* [EXERCISE REQUIREMENTS] The response should be an exact copy of every record.

* * * * * * * * *

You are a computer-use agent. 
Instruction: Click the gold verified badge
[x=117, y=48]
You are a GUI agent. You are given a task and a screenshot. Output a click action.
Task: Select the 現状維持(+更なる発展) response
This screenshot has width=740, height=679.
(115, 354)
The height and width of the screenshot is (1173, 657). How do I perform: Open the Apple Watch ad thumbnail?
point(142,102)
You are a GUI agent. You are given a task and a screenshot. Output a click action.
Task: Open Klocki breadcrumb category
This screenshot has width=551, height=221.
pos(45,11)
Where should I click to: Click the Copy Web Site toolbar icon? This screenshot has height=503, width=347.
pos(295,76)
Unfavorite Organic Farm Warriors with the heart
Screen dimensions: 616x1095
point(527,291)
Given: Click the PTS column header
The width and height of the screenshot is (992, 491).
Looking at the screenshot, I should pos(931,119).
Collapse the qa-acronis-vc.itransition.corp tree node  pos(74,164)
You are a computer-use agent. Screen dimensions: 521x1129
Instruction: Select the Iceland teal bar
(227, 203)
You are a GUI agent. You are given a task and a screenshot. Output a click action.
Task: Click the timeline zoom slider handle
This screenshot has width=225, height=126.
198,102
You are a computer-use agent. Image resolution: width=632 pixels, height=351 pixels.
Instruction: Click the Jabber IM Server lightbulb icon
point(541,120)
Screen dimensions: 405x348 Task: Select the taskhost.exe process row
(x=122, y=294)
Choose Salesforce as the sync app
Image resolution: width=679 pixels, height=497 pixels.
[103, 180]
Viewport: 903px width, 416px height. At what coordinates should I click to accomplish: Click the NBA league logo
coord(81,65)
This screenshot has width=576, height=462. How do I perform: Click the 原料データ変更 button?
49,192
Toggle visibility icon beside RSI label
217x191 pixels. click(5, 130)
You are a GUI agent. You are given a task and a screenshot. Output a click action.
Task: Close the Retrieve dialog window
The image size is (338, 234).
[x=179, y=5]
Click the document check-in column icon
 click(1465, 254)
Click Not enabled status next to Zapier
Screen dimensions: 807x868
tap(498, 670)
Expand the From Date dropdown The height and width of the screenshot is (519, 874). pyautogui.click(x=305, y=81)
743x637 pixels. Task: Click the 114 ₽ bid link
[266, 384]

* * * * * * * * *

* [TASK OUTPUT]
You are a computer-use agent. 
Instruction: Click the gold verified badge
[x=117, y=48]
You are a GUI agent. You are given a task and a screenshot. Output a click action.
Task: Select the 現状維持(+更なる発展) response
This screenshot has width=740, height=679.
(115, 354)
The height and width of the screenshot is (1173, 657). How do I perform: Open the Apple Watch ad thumbnail?
point(142,102)
You are a GUI agent. You are given a task and a screenshot. Output a click action.
Task: Open Klocki breadcrumb category
This screenshot has width=551, height=221.
pos(45,11)
Where should I click to: Click the Copy Web Site toolbar icon? This screenshot has height=503, width=347.
pos(295,76)
Unfavorite Organic Farm Warriors with the heart
Screen dimensions: 616x1095
point(527,291)
Given: Click the PTS column header
The width and height of the screenshot is (992, 491).
Looking at the screenshot, I should pos(931,119).
Collapse the qa-acronis-vc.itransition.corp tree node  pos(74,164)
You are a computer-use agent. Screen dimensions: 521x1129
Instruction: Select the Iceland teal bar
(227, 203)
You are a GUI agent. You are given a task and a screenshot. Output a click action.
Task: Click the timeline zoom slider handle
This screenshot has width=225, height=126.
198,102
You are a computer-use agent. Image resolution: width=632 pixels, height=351 pixels.
Instruction: Click the Jabber IM Server lightbulb icon
point(541,120)
Screen dimensions: 405x348 Task: Select the taskhost.exe process row
(x=122, y=294)
Choose Salesforce as the sync app
Image resolution: width=679 pixels, height=497 pixels.
[103, 180]
Viewport: 903px width, 416px height. At what coordinates should I click to accomplish: Click the NBA league logo
coord(81,65)
This screenshot has width=576, height=462. How do I perform: Click the 原料データ変更 button?
49,192
Toggle visibility icon beside RSI label
217x191 pixels. click(5, 130)
You are a GUI agent. You are given a task and a screenshot. Output a click action.
Task: Close the Retrieve dialog window
The image size is (338, 234).
[x=179, y=5]
Click the document check-in column icon
 click(1465, 254)
Click Not enabled status next to Zapier
Screen dimensions: 807x868
tap(498, 670)
Expand the From Date dropdown The height and width of the screenshot is (519, 874). pyautogui.click(x=305, y=81)
743x637 pixels. Task: Click the 114 ₽ bid link
[266, 384]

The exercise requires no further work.